Closed Rinsen closed 5 years ago

Rinsen commented 6 years ago

I have had an similar issue earlier but this is not exactly the same and I can't figure out how to do some workaround this time.

My first issue in 2.0 https://github.com/aspnet/Logging/issues/701 That was similar/same as this issue https://github.com/aspnet/Hosting/issues/1150

Here I have a repo of the issue with the latest commit showing the change between 2.1 and 2.0 removing the part that introduced the issue in 2.0. https://github.com/Rinsen/MultipleSingletonsCreated

The instance is created for this logger type "Microsoft.AspNetCore.Hosting.Internal.WebHost"

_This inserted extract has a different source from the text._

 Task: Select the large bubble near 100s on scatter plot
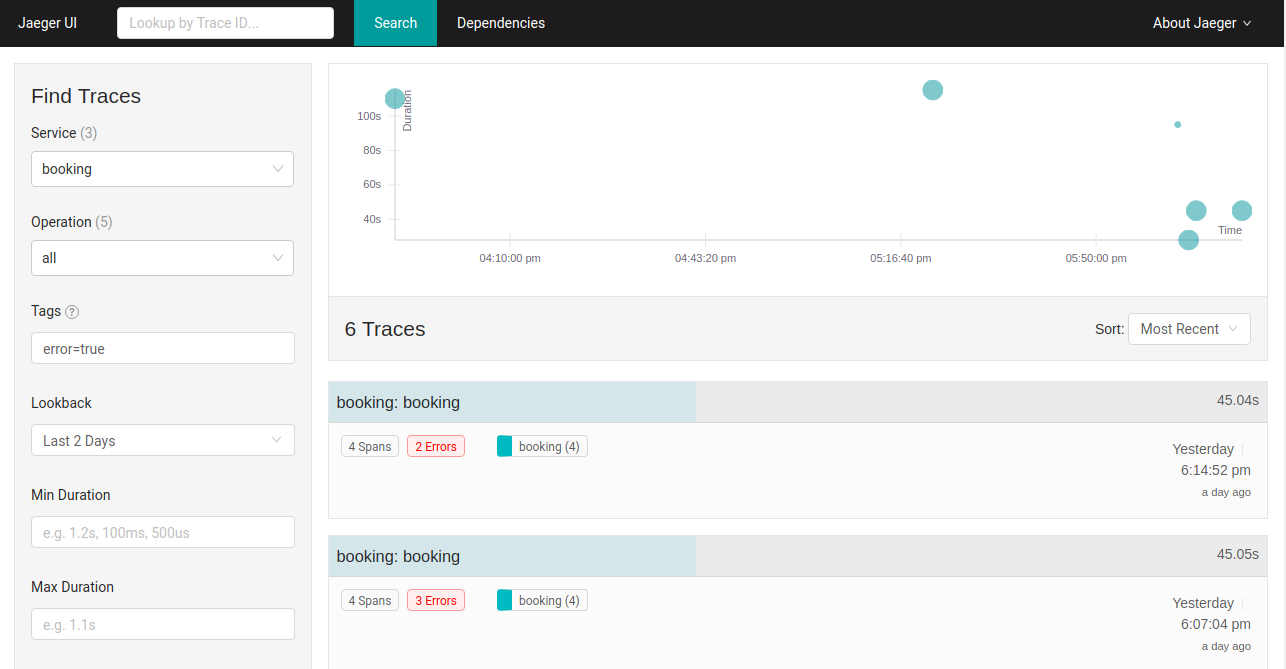click(x=395, y=98)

The easiest way to understand the repo is to put a breakpoint in the ctor in DoNothingLogProvider and end up there two times

davidfowl commented 6 years ago

Yea this is by design. Are you running into something specific?

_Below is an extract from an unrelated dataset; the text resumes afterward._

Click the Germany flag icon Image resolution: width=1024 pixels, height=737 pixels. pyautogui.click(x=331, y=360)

Rinsen commented 6 years ago

I Always get two singletons when I expect to only get one. It was possible previously to only get one by not injecting it to the Startup class.

But maybe I just have to live with two instances?

The reason why It's a bit confusing is that I have end up with two background workers pushing logs to a log service with one queue for each and when debugging things I may end up with looking in the wrong queue. So it's no major issue, just a bit confusing.

Rinsen commented 6 years ago

@davidfowl

Should I maybe just close this issue? No reason to have an open issue hanging around for a thing that is by design and will not change. I don't need more answers as the cost for having a worker doing more or less nothing is so small that it doesen't matter at all.

davidfowl commented 6 years ago

Right so I believe what you are seeing is related to the fact that in 2.1, we allow 3rd party containers to customer Startup activation and that basically requires us to resolve things earlier in another bootstrapping container.

bruno-garcia commented 6 years ago

@davidfowl even when no 3rd party container is used this behavior is valid?

Like @Rinsen, this affected me where I expected a singleton to initialize some behavior and ended up having two.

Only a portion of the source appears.